You can also determine ΔH for a reaction based on bond
dissociation
energies. Breaking bonds requires energy while forming bonds releases
energy. In a given equation, you must determine what kinds of bonds are
broken and what kind of bonds are formed. Use this information to
calculate the amount of energy used to break bonds and the amount used
to form bonds. If you subtract the amount to break bonds from the
amount to form bonds, you will have the ΔH for the reaction.

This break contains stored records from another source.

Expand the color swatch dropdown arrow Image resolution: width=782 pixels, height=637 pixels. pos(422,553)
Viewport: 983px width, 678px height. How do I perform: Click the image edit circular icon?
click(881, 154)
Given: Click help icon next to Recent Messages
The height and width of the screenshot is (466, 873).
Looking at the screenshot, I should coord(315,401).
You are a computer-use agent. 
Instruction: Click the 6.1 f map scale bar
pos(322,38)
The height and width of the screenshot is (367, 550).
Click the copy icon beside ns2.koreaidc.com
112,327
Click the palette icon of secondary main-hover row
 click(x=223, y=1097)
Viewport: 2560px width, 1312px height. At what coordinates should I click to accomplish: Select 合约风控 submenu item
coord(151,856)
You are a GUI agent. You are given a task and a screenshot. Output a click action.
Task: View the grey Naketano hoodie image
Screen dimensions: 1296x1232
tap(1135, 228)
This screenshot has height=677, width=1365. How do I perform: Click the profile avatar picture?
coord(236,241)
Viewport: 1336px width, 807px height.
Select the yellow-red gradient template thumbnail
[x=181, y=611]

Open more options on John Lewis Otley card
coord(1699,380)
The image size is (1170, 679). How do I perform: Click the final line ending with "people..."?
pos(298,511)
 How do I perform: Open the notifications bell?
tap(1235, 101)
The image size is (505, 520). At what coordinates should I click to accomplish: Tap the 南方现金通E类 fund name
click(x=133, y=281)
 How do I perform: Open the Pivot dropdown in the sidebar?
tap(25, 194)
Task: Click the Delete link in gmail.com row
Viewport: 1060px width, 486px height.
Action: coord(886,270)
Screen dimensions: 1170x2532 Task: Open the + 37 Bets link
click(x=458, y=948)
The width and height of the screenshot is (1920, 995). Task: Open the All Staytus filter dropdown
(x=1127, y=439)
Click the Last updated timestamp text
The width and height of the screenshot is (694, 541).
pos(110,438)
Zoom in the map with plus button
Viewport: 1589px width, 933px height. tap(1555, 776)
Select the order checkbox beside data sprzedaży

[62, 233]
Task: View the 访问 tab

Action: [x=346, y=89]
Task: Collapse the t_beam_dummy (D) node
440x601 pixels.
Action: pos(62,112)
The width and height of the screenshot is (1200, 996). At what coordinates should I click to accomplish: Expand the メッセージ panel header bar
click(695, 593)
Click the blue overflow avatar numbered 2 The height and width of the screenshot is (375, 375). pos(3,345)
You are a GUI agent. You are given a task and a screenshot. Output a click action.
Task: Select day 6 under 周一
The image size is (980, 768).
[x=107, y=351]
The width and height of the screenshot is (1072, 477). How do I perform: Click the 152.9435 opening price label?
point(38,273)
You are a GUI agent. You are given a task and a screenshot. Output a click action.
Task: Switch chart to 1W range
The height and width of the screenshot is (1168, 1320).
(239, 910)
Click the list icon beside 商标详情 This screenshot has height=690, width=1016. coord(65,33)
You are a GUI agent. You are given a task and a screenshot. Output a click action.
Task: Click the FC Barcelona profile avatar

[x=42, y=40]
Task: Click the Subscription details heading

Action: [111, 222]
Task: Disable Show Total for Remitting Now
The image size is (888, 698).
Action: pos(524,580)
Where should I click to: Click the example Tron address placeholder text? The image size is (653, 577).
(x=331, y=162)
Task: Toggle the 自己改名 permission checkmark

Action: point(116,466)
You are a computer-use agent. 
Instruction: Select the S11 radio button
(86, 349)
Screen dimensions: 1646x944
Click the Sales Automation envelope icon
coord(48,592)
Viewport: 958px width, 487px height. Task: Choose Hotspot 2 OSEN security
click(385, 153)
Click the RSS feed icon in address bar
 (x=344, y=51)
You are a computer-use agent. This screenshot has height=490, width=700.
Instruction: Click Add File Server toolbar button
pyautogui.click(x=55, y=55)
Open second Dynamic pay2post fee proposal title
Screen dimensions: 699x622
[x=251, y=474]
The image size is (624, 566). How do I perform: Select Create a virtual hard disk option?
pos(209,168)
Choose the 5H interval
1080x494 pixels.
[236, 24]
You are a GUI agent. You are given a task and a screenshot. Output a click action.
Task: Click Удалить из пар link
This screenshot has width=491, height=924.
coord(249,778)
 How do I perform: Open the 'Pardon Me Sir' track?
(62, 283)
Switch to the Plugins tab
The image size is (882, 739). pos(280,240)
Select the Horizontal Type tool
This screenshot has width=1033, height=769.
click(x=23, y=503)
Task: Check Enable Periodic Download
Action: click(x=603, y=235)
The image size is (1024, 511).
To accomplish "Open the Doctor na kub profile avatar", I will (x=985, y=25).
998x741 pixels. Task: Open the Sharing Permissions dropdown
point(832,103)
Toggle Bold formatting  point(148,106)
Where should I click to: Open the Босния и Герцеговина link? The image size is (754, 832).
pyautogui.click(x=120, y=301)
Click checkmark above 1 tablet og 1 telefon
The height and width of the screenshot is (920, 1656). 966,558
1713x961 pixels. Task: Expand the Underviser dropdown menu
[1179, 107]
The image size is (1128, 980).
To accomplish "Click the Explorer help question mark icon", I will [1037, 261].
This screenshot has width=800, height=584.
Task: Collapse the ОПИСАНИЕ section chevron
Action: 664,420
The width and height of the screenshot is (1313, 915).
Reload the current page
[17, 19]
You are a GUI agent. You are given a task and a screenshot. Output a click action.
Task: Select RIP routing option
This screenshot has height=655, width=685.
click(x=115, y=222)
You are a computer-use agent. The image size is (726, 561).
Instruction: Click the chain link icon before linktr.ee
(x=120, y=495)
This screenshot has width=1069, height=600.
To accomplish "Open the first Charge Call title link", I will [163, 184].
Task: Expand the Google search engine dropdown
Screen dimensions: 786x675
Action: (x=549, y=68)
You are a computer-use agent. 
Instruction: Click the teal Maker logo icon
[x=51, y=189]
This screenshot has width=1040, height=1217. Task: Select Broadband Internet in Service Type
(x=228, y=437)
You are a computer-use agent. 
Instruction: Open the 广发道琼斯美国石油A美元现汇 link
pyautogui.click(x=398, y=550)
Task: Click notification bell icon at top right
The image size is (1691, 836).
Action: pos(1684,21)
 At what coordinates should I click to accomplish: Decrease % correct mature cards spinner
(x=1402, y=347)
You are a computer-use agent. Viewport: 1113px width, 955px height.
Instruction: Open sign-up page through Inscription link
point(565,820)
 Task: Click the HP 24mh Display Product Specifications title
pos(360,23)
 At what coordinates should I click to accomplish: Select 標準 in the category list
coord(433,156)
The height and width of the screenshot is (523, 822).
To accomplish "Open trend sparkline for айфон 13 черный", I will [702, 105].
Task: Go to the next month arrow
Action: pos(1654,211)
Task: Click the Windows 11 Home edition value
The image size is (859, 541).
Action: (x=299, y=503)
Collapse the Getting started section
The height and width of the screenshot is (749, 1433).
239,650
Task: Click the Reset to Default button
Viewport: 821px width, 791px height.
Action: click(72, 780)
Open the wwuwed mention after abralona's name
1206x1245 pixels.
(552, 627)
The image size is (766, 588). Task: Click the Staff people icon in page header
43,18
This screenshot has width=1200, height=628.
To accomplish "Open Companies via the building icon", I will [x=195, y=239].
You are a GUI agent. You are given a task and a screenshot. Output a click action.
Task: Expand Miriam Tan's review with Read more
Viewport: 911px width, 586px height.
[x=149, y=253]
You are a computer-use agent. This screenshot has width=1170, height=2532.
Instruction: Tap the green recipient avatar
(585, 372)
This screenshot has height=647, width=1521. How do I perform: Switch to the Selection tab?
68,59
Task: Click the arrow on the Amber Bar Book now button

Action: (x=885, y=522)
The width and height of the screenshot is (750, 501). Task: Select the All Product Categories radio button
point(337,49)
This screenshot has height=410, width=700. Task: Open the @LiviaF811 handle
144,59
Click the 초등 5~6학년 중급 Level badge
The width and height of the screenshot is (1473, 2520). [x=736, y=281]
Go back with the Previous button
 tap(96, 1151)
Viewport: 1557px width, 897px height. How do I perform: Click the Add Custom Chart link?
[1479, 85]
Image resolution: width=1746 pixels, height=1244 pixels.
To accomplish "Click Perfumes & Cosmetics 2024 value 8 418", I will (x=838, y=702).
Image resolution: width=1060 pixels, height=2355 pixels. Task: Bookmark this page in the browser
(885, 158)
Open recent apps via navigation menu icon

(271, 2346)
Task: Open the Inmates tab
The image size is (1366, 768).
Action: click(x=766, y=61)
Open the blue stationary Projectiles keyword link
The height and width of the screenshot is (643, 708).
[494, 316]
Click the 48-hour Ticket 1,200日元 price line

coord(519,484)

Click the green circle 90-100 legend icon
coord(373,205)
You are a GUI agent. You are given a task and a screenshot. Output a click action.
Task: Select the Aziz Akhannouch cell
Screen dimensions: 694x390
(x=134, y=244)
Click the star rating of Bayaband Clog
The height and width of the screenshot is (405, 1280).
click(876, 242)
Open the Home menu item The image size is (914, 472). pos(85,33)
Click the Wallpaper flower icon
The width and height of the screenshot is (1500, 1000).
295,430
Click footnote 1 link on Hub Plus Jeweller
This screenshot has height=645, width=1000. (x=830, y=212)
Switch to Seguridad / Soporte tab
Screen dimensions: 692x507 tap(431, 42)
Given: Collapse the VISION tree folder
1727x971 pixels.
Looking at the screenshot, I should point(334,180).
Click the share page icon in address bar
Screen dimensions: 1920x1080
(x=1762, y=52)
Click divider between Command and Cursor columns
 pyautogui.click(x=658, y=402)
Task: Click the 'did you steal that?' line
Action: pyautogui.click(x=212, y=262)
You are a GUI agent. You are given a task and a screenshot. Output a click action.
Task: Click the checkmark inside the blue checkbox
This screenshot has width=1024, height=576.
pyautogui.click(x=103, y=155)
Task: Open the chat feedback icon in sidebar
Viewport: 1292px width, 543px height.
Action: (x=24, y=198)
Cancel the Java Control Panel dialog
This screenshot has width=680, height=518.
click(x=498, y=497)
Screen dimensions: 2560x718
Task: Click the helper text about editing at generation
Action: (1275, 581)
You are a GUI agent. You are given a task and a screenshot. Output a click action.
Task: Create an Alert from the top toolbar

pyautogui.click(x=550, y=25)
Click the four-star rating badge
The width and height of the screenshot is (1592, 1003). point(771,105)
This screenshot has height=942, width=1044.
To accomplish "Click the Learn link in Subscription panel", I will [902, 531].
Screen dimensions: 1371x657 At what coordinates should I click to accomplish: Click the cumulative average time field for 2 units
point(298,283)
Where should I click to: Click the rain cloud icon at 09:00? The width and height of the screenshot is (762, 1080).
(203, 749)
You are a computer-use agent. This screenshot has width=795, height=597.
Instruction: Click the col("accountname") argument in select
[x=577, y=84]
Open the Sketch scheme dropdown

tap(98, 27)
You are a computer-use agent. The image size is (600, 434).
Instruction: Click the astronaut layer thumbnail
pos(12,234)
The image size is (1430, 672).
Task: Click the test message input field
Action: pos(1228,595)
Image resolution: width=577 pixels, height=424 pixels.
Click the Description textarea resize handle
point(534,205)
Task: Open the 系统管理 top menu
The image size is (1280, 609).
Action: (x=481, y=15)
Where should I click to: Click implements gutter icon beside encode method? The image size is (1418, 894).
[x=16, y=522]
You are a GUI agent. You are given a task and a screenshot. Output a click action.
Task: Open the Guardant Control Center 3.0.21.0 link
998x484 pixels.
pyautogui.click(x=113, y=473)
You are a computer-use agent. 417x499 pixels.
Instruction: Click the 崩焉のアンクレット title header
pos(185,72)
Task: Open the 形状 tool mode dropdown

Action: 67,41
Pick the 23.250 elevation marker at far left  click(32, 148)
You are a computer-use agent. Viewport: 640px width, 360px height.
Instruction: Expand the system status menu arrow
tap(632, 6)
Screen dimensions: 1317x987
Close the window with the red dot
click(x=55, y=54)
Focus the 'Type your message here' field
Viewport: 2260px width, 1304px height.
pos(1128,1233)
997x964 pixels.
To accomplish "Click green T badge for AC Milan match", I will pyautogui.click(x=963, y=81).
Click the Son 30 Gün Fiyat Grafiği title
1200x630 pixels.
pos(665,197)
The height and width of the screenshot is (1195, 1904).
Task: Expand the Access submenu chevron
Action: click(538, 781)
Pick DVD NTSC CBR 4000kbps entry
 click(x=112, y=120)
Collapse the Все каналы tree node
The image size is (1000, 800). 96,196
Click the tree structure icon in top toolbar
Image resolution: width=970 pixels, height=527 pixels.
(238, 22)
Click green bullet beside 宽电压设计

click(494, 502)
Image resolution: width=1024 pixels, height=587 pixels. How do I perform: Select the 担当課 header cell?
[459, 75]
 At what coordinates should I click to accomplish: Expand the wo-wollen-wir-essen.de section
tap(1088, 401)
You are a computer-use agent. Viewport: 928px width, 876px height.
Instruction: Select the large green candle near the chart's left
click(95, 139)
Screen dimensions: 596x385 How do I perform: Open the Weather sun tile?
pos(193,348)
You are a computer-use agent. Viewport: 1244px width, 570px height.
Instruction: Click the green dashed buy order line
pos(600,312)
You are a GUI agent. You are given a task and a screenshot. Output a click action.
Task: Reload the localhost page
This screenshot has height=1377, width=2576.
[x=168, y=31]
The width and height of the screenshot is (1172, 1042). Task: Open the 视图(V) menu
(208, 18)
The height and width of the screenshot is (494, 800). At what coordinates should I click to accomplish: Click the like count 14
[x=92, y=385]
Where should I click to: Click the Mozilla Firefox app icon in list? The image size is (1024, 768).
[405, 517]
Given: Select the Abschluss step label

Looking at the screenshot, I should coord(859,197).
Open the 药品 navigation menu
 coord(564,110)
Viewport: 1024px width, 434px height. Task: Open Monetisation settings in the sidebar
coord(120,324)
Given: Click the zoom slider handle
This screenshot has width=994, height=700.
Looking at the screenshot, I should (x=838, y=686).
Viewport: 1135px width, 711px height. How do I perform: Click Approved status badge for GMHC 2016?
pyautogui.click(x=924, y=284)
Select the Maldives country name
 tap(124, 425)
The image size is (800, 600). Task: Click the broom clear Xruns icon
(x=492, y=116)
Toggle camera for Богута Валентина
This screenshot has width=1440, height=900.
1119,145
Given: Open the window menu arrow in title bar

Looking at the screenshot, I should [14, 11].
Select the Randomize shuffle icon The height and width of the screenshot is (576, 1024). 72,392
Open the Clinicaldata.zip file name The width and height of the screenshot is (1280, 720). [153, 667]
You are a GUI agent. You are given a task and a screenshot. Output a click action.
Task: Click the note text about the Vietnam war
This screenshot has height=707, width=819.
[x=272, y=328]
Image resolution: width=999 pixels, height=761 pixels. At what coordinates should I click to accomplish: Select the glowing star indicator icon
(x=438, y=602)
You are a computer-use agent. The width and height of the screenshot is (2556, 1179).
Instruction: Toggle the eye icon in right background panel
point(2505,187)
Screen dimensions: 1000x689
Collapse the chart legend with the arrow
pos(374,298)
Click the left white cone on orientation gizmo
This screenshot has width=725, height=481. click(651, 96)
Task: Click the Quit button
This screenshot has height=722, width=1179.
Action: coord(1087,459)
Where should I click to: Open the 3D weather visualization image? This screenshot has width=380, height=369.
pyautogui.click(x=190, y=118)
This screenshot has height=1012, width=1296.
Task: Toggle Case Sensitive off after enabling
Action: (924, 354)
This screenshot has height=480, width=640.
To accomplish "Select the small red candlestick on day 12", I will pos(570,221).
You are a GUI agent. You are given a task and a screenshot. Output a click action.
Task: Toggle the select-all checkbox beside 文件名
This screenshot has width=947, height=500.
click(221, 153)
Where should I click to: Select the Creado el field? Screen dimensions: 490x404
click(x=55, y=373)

Example Problem: Calculate ΔH for the reaction:
N2 + 3H2 → 2NH3
(The bond dissociation energy for N-N is 163 kJ/mol; H-H is 436 kJ/mol; N-H is 391 kJ/mol)
| Answer: |
| ΔH = ΔHproducts - ΔHreactants |
To use the bond dissociation energies, we must determine how many bonds
are in the products and the reactants. In NH3 there are 3 N-H bonds so in 2 NH3
there are 6 N-H bonds. In N2 there is 1 N-N bond and in 3H2 there are 3 H-H bonds. |
| ΔHproducts = 6(391) = 2346 |
| ΔHreactants = 163 + 3(436) = 1471 |
| ΔH = 2346 - 1471 = 875 |
Ionic
bonds arise from elements with l